The solution, like almost everything on the platform, lies with the editors. If volunteers detect that a site is unreliable, the community can decide to blacklist it. This happened with a medium as established as the tabloid Daily Mail. A few years ago, its use as a source was banned because the British tabloid had published repeated unverified information.

Wikipedia’s dance with AI chats

There is another concern regarding the future of Wikipedia in this era of artificial intelligence. In a hypothetical scenario where chatbots, such as ChatGPT or Google Gemini, resolve user queries with a summary, who will visit Wikipedia articles? And more so, who will edit them?

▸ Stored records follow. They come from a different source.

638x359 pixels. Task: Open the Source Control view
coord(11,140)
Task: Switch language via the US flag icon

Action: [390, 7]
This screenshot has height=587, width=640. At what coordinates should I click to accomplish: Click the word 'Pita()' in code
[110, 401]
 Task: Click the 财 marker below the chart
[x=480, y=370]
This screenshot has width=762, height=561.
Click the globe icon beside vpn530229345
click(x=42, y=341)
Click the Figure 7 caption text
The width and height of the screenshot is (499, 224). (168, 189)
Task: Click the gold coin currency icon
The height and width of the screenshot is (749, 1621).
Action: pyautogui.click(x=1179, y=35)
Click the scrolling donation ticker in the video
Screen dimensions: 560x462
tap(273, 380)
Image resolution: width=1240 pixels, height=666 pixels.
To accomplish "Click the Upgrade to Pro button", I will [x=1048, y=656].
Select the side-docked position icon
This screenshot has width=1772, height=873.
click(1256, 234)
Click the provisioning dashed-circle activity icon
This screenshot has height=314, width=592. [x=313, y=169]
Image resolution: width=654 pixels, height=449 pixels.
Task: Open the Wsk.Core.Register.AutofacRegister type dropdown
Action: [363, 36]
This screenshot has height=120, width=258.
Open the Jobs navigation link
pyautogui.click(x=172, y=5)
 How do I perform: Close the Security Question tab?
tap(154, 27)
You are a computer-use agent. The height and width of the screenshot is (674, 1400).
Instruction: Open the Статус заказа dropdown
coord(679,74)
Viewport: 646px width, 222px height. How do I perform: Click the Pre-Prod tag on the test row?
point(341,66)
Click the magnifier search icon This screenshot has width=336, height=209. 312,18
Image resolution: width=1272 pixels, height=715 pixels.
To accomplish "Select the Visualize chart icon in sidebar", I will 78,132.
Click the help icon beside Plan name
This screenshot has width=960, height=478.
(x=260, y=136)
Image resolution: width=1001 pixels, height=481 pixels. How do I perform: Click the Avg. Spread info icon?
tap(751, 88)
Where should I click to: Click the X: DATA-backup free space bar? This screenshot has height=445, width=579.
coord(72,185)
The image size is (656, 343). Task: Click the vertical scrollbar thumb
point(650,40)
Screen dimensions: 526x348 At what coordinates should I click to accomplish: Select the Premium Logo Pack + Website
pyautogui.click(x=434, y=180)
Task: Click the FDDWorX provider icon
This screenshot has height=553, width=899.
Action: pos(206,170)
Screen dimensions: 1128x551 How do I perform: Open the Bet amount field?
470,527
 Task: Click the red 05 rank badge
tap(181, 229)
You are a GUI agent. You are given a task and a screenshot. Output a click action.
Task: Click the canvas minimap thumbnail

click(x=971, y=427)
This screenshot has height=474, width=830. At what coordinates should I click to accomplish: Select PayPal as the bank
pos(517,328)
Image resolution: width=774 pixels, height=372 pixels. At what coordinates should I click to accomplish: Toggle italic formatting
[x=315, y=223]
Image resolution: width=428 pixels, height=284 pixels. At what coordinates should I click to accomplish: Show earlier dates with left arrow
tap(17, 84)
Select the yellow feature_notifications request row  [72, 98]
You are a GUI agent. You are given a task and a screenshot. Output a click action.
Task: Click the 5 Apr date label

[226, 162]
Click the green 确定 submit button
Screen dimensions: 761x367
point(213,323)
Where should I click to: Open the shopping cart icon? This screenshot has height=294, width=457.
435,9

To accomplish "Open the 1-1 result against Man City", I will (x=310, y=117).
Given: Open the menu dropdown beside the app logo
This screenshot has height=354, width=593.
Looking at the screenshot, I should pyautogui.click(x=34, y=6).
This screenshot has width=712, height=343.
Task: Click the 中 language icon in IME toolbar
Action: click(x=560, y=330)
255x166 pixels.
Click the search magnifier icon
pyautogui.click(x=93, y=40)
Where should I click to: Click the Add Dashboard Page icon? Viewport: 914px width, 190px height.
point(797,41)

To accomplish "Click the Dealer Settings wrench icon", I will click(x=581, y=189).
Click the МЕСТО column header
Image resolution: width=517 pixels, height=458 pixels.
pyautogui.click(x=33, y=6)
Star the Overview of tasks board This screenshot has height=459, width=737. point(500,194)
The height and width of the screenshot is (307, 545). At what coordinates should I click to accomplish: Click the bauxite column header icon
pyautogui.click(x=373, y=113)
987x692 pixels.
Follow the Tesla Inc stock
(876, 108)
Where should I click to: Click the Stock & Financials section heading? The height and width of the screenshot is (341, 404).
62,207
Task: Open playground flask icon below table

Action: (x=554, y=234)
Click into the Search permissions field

“If there is a disconnect between where knowledge is generated, such as on Wikipedia, and where it is consumed, such as on ChatGPT, we risk losing a generation of volunteers,” Albon reasons.

Connect the sites that have the knowledge with the chatbots The use of AI, which extracts and replicates it, is also of general interest. “Without clear attribution and links to the original source from which the information was obtained, AI applications risk introducing an unprecedented amount of misinformation into the world. Users will not be able to easily distinguish between accurate information and hallucinations. We have thought a lot about this challenge and believe that the solution is attribution,” comments Wikimedia’s Director of Machine Learning.

The timing is ironic. Because, as we know, applications like ChatGPT or Google Gemini are based on systems that have been trained on Wikipedia content. Thus, part of the knowledge acquired by large language models (LLM) comes from those millions and millions of articles uploaded and edited by volunteers.